If parties want wage earners and pensioners to continue shouldering the main burden of taxes, they should say so, Greek National Economy & Finance Minister Kostis Hatzidakis said on Thursday in parliament.
Hatzidakis spoke to the Economic Committee of parliament as the bill titled "Measures to restrict tax evasion" was debated in its second reading. The bill will go to plenary for debate and voting on Friday.
The bill's proposed measures include a ban on using cash in real estate transactions, a new taxation system for independent business owners, the market regulation on short-term rentals, and stricter measures related to entering revenues and expenditures on the online tax platform MyData.
Hatzidakis responded with 'ten truths' to 'ten myths' mentioned during the bill's posting for public consultation. Some of the points he made are as follows:
- The government is not targeting freelancers (independent business owners that include a wide swathe of professionals, including technicians, artists, doctors, and lawyers), but does target tax evasion, he said. In last year's filings, 71% of freelancers declared lower income than the minimum wage, 54% declared zero income or losses, and 27% has been declaring losses or zero income for five consecutive years (2018-2022), the minister said, citing official data of the Independent Authority for Public Revenue (AADE).
Freelancers who declare they earn less than the threshold 10,000 euros/year or below, now pay 867 euros/yr in tax, while the average wage earner who could be their employee, pays 1,160 euros/yr, Hatzidakis said, noting, "This is something we need to think about: the employee paying more than his employer."

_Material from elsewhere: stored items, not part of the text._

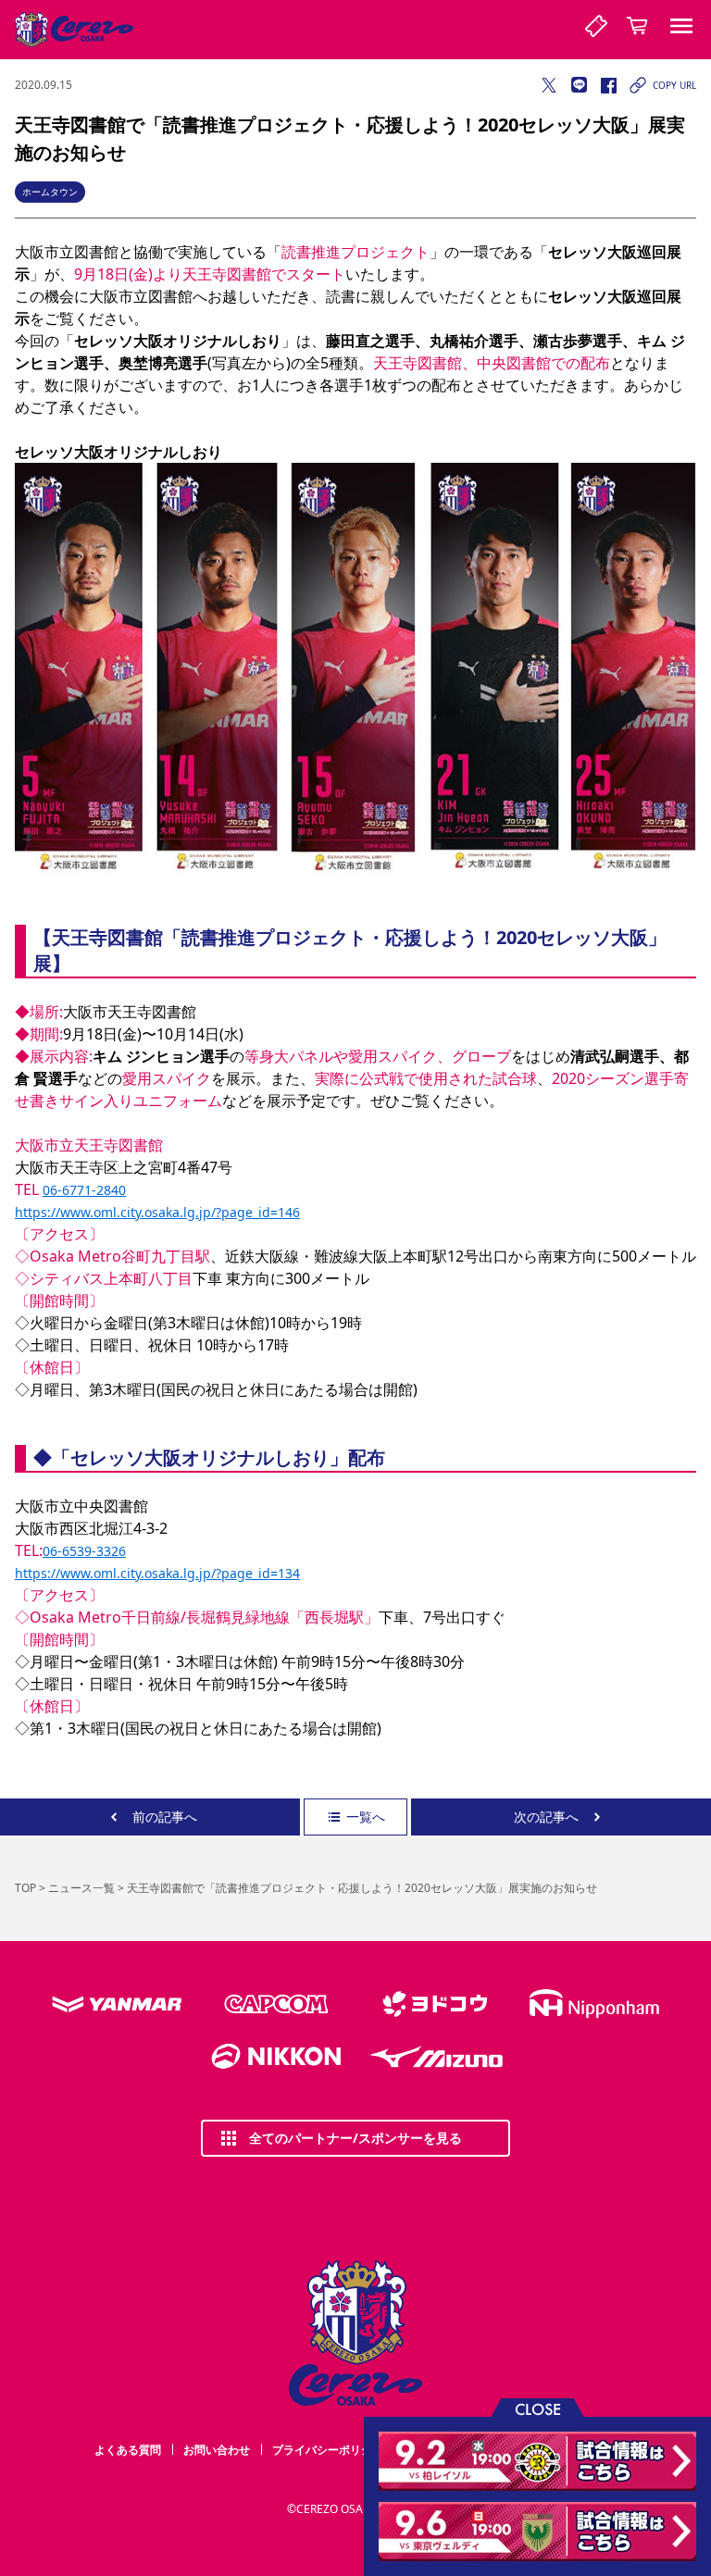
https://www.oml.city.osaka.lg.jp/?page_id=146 (157, 1212)
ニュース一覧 (81, 1888)
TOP (25, 1888)
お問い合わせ (216, 2450)
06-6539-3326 (84, 1551)
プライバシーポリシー (327, 2450)
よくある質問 (127, 2450)
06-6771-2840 (84, 1190)
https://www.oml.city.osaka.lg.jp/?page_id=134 (157, 1573)
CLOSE (538, 2408)
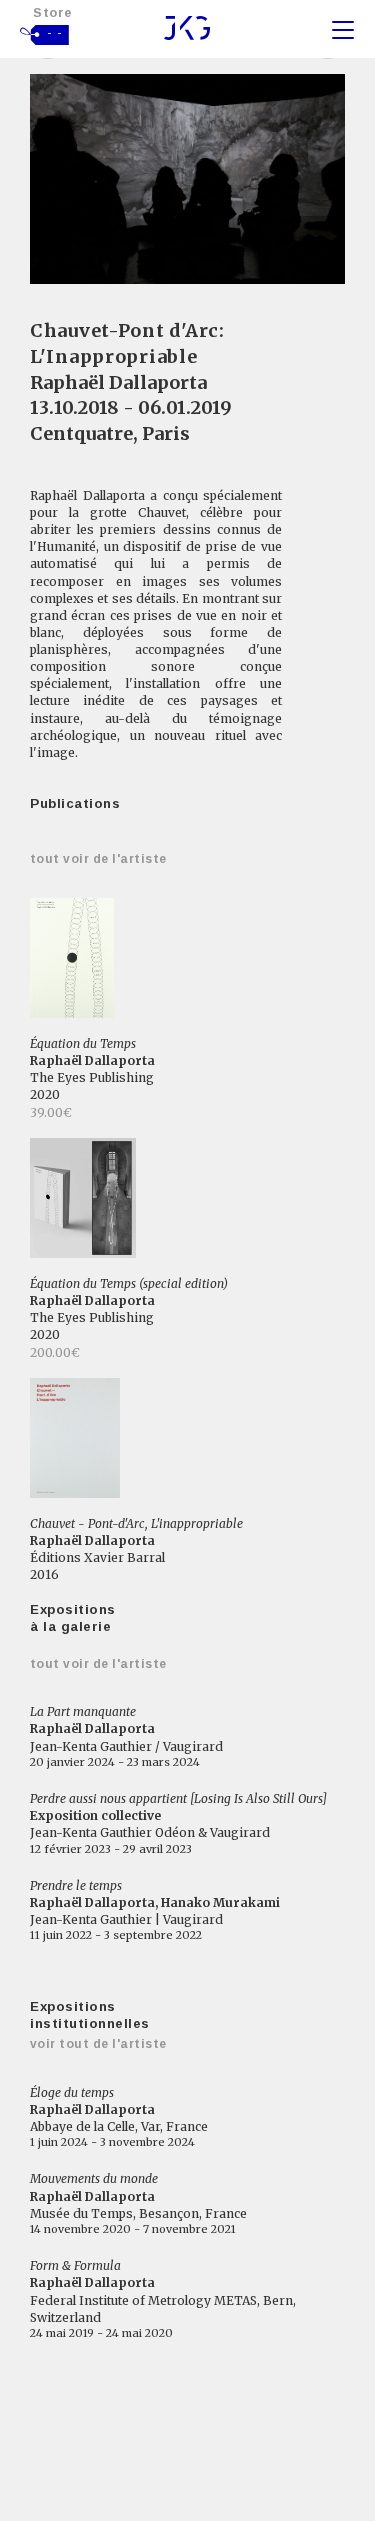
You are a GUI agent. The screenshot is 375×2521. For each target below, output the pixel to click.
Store (53, 12)
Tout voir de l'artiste (98, 859)
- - (55, 33)
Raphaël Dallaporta (118, 382)
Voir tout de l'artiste (98, 2044)
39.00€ (51, 1112)
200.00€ (55, 1352)
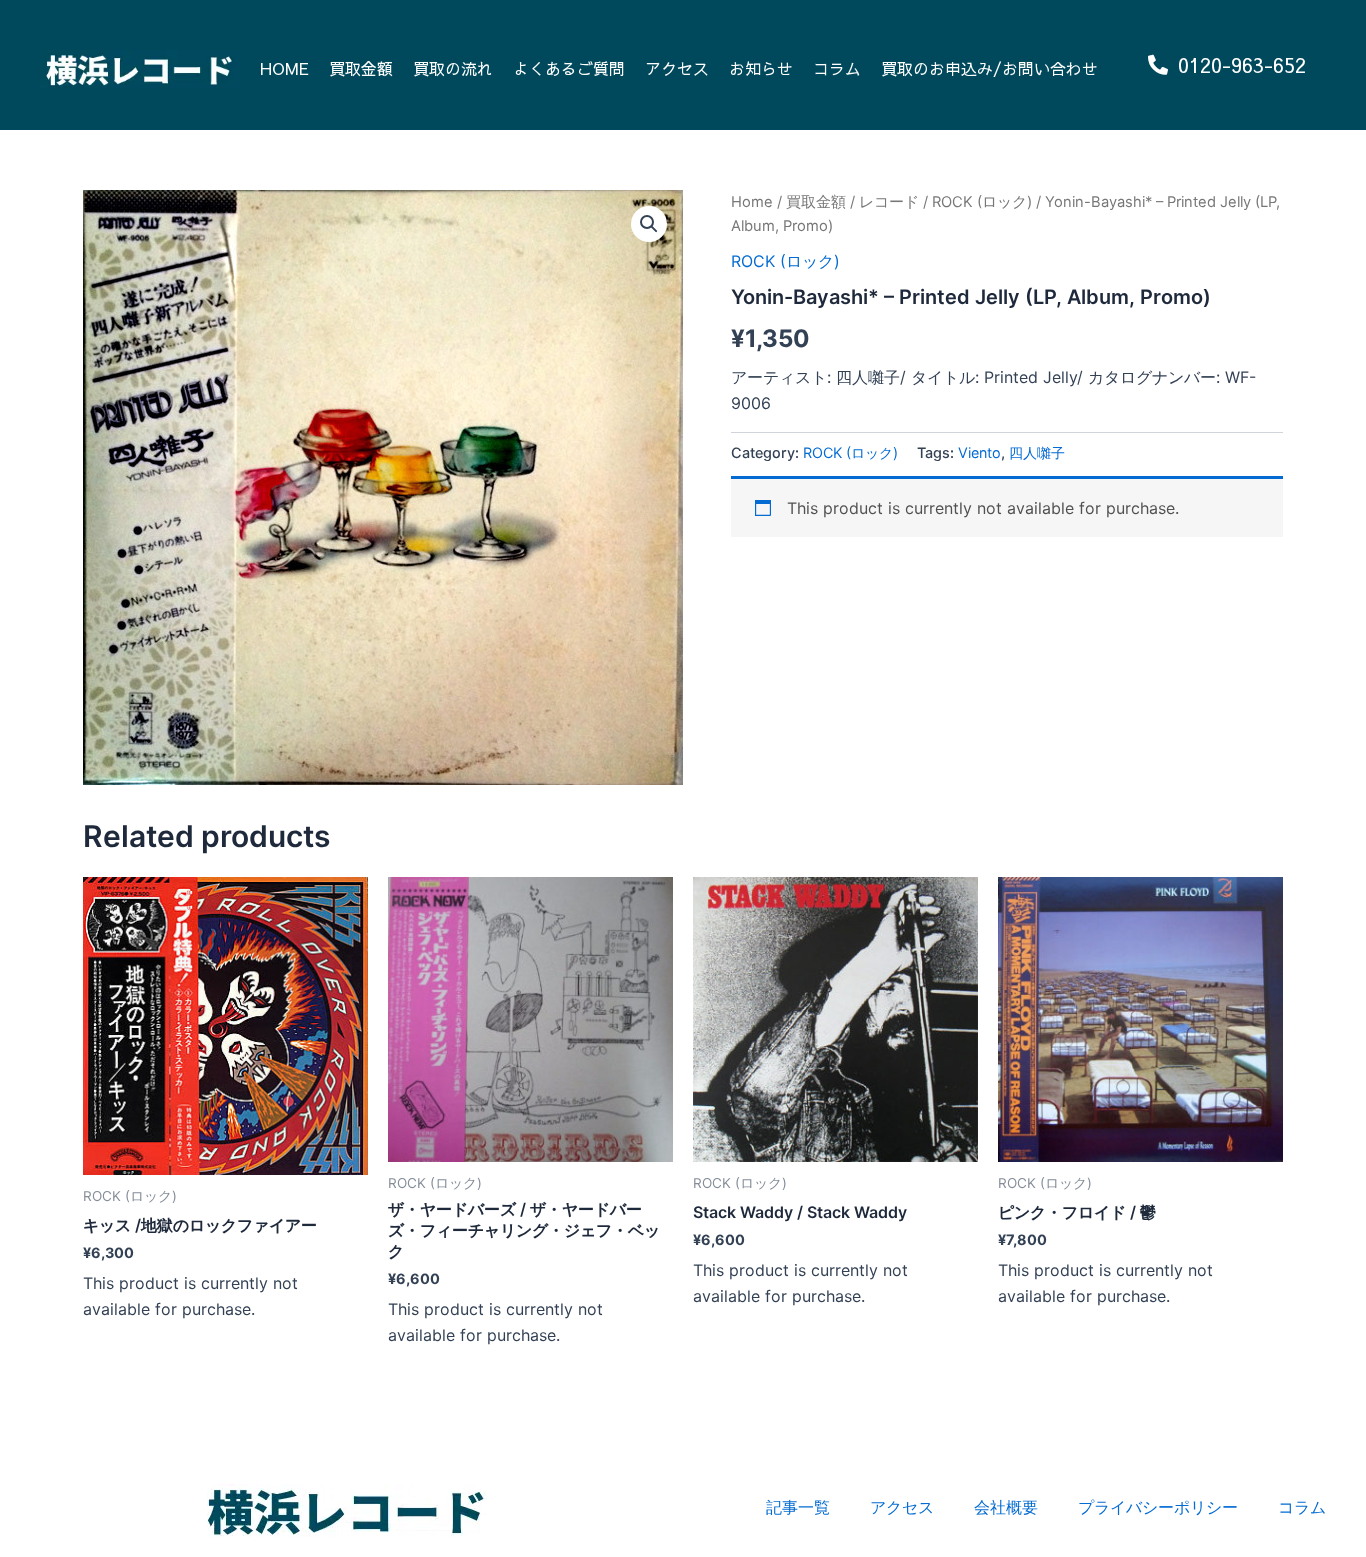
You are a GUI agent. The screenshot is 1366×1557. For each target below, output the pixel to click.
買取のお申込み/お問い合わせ (989, 68)
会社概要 (1006, 1507)
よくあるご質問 (569, 68)
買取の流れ (453, 68)
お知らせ (761, 68)
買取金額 (361, 68)
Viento (979, 452)
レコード (889, 202)
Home (752, 202)
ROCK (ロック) (982, 202)
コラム (837, 68)
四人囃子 (1037, 452)
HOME (284, 68)
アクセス (677, 68)
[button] (649, 224)
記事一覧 (798, 1507)
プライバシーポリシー (1158, 1507)
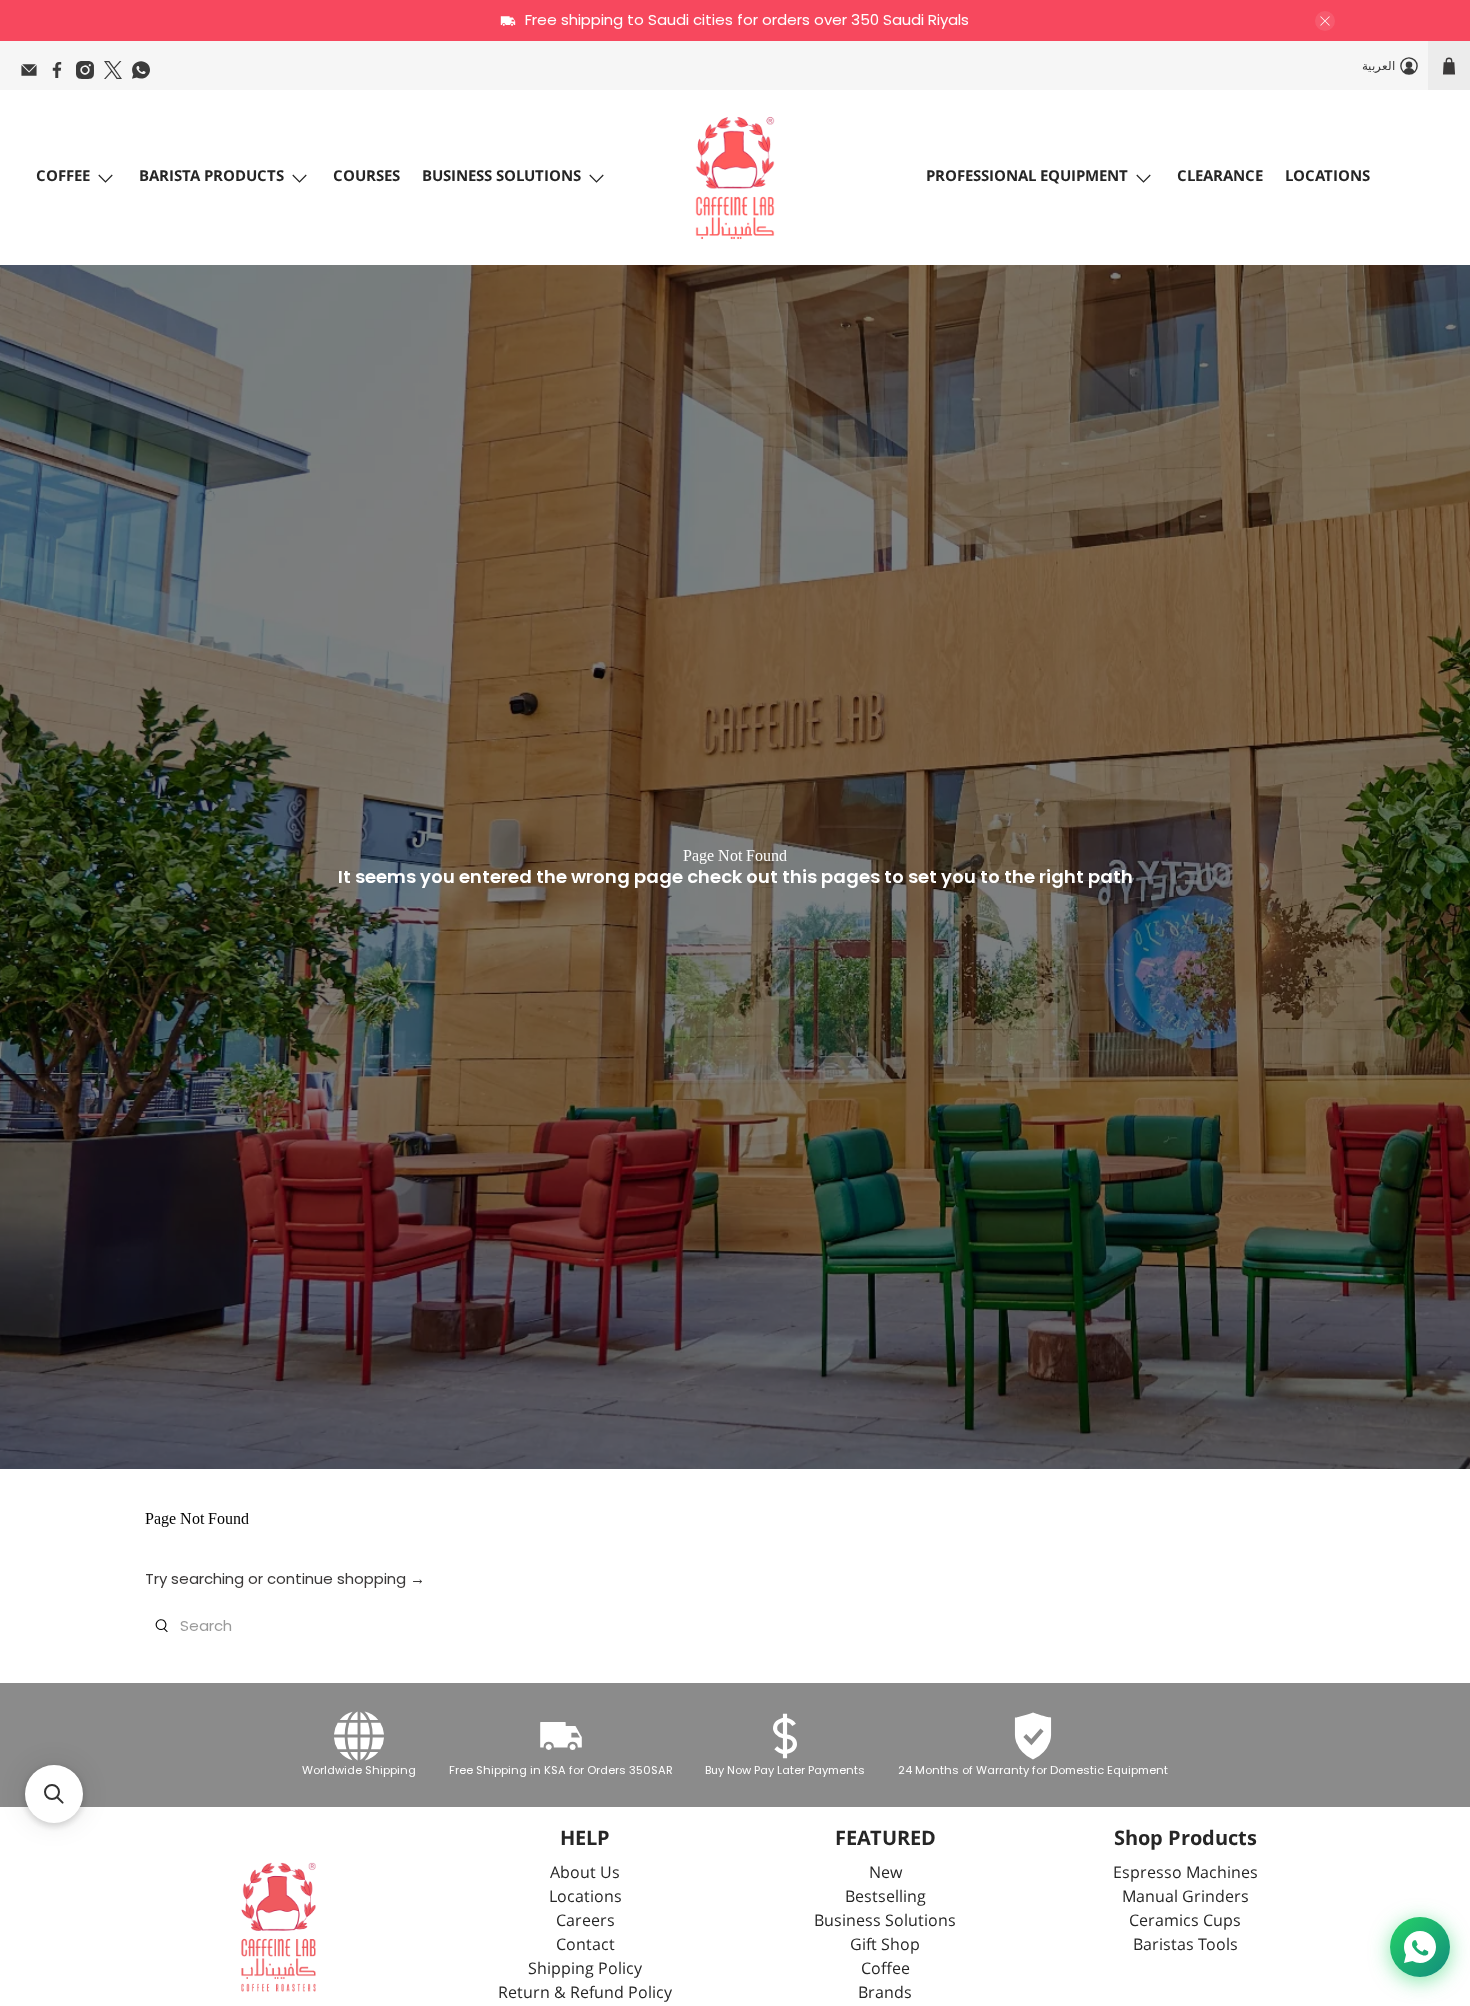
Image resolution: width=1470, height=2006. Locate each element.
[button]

- Hatzidakis also underlined that the idea that the tax-calculation measures are indiscriminately applied across the board ('horizontally') for all freelancers is not accurate. (Greeks are assessed taxes based on documented assets and expenses to see if the declared income reflects the cost of living.) The FinMin said that new businesses, taxpayers residing in small towns, single parents with children, and parents with many children pay lower taxes. In other cases, he said, there is full tax exemption under special circumstances that include illness, serving one's mandatory army duty, natural catastrophes, situations beyond one's control, freelancers working for up to 3 employers ('blokakia'), and farmers.
There are so many factors involved in assessing taxes, Hatzidakis said, that "you cannot call this a horizontal measure."
- The government provides the option of taxpayers contesting their assessed tax, since there are cases when employers truly earn less than their employees. Last year, he said, 46 citizens appealed their taxes with authorities.
Taxes will become slightly higher for freelancers than for wage earners, the FinMin acknowledged. "This does happen. We must have a full picture: what does a freelancer pay, what does the pensioner pay, what does the wage earner pay. If we want wage earners and pensioners to pay everything, we must know that. We, however, do not want that," Hatzidakis said.
Finally, Hatzidakis refuted the charge that the government is turning a deaf ear to reactions. "We are not ignoring them one bit. We talk with everyone without exception. We posted the bill for public consultation and we made significant changes following that consultation," he said. (On Tuesday, he had said that 2,800 comments made by the public and organizations were taken into account before tabling the bill in parliament.)
"Naturally, we discuss and continue in parliament [to talk] with social groups as well. We listen to every sensible observation. At the end of the day, each of us has a conscience. Mine at least tells me I cannot accept a freelancer paying much less tax than his average empoyer," he underlined.